The reason for the credibility gap isn't hard to understand. Given the huge drop in equities spawned by the banking, housing and liquidity crises, says Kitces, the financial community has essentially "given advice that hasn't worked in a decade. A lot of folks have been out of school and in the work force for a decade or more," he points out, and for them, "there's still no appreciation in equities." Their investing experience thus far, he added, is in stark contrast to that of the baby boom generation, whose attitudes about investing were forged by "a tremendous bull market."

Under the current conditions, Kitces notes, it may take a long-term, sustained rise in equities to pull younger investors back into the market with any degree of enthusiasm. "If we continue to have this kind of up and down market, it's going to be hard to win their trust. You can get a generation back" into the investment arena, adds Kitces, "but I think we're at a pretty delicate point right now."

Watching what happened to the 401(k) plans of their parents-the original "Don't trust anyone over 30" cohort-has only exacerbated the trust issue for Gen Y. But most of their parents stayed the course with their 401(k) allocations and kept contributing, so this dynamic could play out positively. "Account balances are back near their 2007 high," says Hobson.

There is another factor at play with both Gen X and Y. "Investing for a huge chunk of Gen X and Y is not a vocation or even a hobby," Fidelity's Gresham says. "Many investors will look for better education and decide how much they want to do on their own."

The impact, of course, is hardly limited to younger investors. A recent survey of more than 1,000 wealthy U.S. investors by Cisco Internet Business Solutions Group [IBSG] found widespread concern among all age segments about their financial future, and increasing skepticism about "the efficiency of the financial markets." Half of those respondents also "expect that they will be forced to delay their retirement due to the poor?performance of their investments," Cisco found.

Additional research paints a similar picture. The fifth Heartland Monitor Poll from The Allstate Corp. and the National Journal, released last year, found a deep-seated anxiety-and a craving for stability-among the "millennial" generation of Americans aged 18-29.

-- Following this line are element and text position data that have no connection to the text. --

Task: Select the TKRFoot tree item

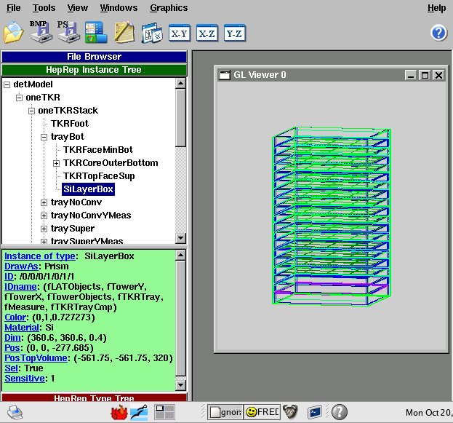Action: point(70,124)

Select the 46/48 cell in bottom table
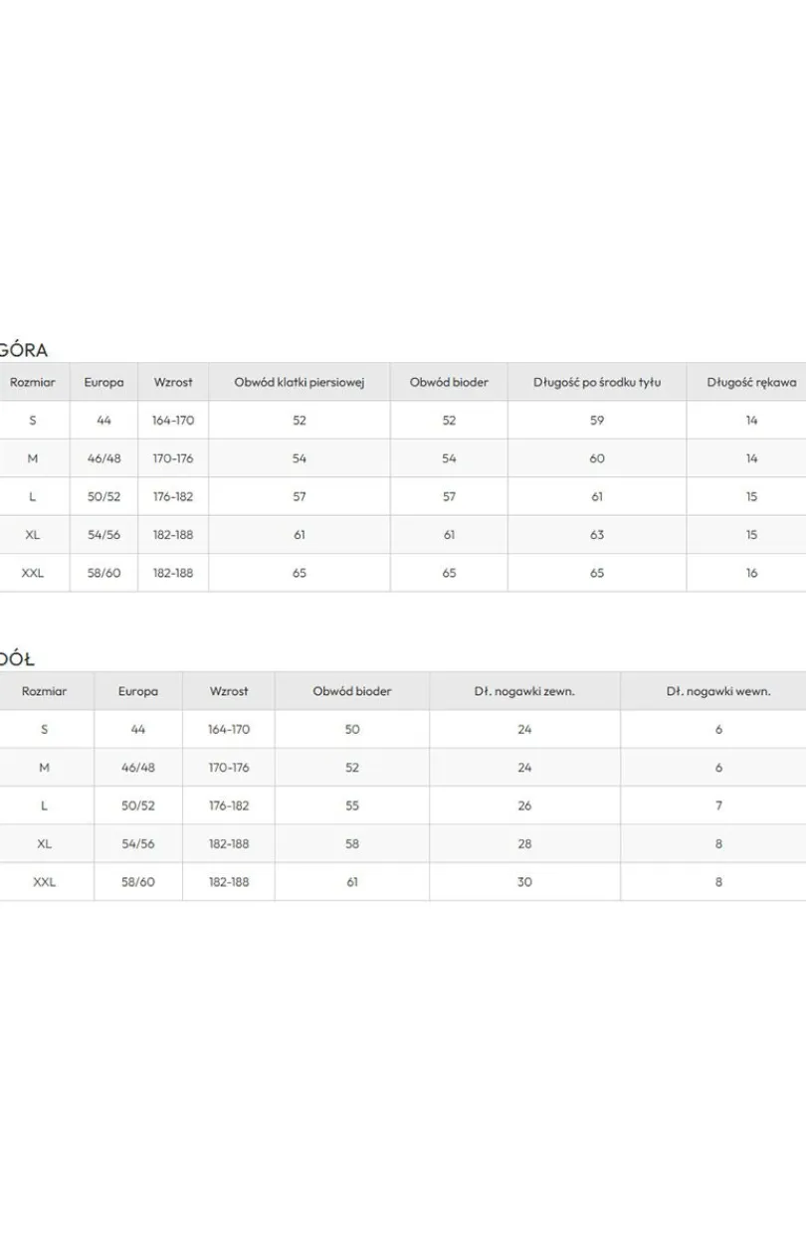(138, 768)
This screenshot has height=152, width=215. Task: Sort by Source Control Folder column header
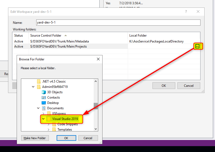click(46, 36)
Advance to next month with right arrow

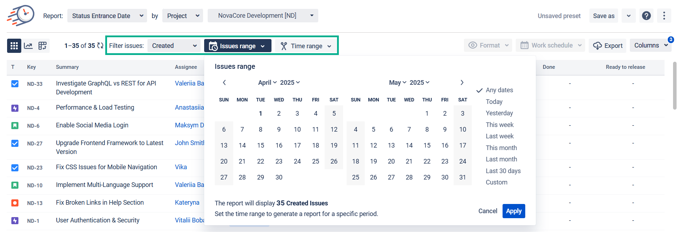(462, 83)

"While most Millennials have been able to make ends meet, they are having a hard time managing debt and saving for the future," says Allstate Chairman, President and CEO Thomas Wilson.

According to the Heartland survey, only 16% of 18- to 29-year-olds say they can live comfortably and save an adequate amount on their current incomes, and 32% say they "find it hard to make ends meet every month." And fully 46% of them say paying for a four-year college degree is an economic burden. More than half of respondents, 55%, say their goal is long-term employment with a single employer, not unlike their grandparents who grew up in the Great Depression.

Compared to their grandparents, the so-called organization men who participated in the post-World War II economic boom, younger Americans have learned it's a dodgy proposition to count on a large corporation for safety and security.